▶ Directions
Please find every line in the records below that contains the word "panel", and copy it.

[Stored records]
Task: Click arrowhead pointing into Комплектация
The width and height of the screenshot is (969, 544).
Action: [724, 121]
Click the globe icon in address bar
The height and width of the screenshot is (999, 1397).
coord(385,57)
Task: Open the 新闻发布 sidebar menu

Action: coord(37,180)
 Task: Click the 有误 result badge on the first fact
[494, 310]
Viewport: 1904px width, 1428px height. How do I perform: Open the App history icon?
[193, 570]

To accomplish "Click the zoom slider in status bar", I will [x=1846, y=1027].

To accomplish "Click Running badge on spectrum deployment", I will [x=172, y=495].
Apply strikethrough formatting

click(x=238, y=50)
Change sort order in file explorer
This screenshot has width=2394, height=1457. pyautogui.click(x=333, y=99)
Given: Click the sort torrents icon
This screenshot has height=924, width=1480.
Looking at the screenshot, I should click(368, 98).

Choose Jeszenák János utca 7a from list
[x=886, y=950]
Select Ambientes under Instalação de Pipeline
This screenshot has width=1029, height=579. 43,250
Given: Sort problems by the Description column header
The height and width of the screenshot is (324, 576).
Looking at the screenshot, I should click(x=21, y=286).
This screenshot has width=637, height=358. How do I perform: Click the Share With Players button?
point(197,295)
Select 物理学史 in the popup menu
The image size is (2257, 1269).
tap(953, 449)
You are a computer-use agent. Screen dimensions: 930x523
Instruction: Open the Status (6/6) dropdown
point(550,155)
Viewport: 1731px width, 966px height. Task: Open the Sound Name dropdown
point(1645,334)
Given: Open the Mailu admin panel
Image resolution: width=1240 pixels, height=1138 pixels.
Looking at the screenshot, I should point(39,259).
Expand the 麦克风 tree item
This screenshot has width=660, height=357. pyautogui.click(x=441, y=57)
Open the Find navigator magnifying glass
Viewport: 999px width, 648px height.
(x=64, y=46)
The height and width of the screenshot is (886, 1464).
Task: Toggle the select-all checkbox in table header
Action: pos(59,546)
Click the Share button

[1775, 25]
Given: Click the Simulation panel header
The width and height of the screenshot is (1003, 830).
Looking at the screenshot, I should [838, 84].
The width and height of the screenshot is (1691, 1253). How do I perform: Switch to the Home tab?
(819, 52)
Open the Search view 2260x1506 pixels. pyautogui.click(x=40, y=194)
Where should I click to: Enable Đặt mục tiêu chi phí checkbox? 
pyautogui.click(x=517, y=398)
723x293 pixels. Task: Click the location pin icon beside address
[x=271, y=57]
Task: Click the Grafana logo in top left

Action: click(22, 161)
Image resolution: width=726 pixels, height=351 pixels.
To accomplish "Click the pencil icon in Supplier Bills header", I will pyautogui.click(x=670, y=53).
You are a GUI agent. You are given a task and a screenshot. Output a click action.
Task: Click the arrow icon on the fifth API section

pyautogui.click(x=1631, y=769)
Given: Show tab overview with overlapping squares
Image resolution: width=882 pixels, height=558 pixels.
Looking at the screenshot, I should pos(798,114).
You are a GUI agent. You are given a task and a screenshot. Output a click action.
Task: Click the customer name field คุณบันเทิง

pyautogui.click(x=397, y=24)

▶ Exercise solution
Given: Open the Mailu admin panel
Given: Click the Simulation panel header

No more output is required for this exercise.